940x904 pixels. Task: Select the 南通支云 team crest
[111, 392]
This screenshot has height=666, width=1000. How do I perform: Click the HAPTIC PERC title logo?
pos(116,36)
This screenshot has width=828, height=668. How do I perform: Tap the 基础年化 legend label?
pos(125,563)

# # #

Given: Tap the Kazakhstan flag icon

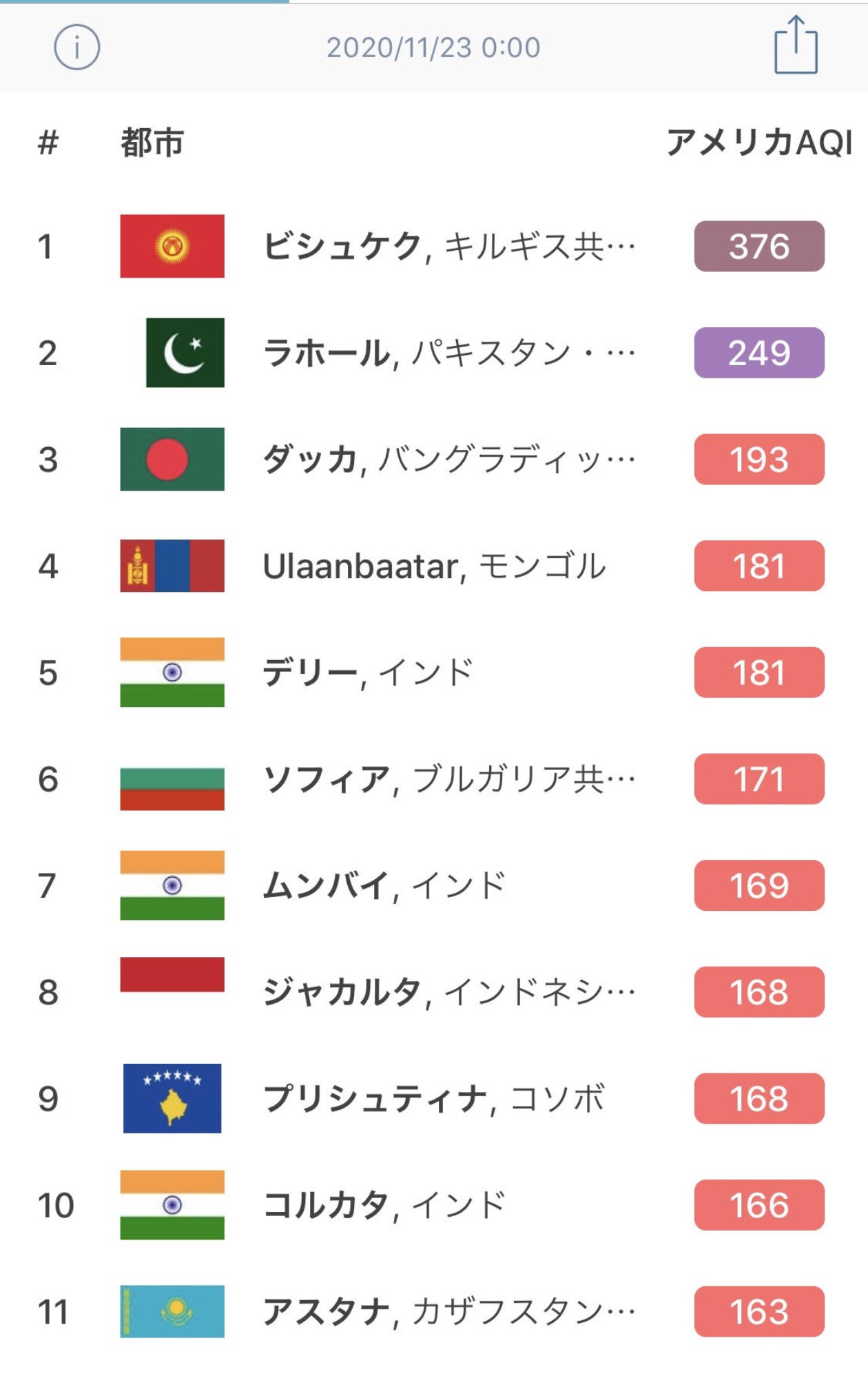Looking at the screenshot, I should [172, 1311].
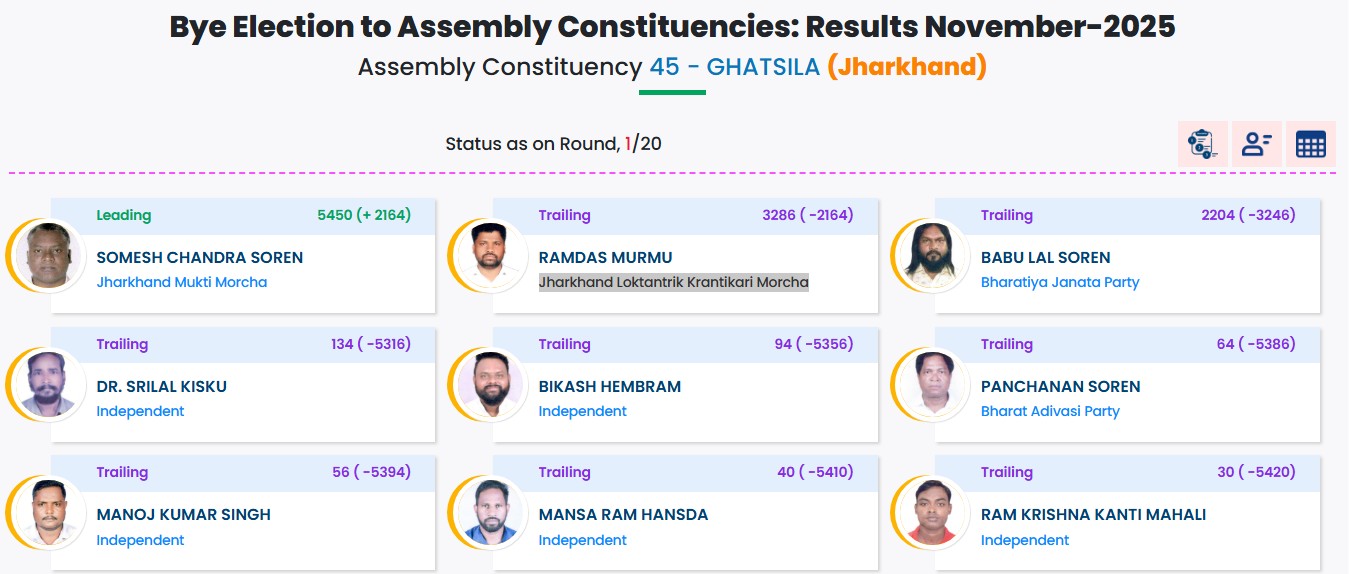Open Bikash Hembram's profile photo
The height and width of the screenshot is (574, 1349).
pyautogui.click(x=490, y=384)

# # #

### Given request
Put the lines between the line holding "940x904 pixels. Task: Select" and the line holding "pos(125,563)", inclusive, into a JSON list of strings with one string per line, skipping any blank lines.

### Solved problem
[
  "940x904 pixels. Task: Select the 南通支云 team crest",
  "[111, 392]",
  "This screenshot has height=666, width=1000. How do I perform: Click the HAPTIC PERC title logo?",
  "pos(116,36)",
  "This screenshot has width=828, height=668. How do I perform: Tap the 基础年化 legend label?",
  "pos(125,563)"
]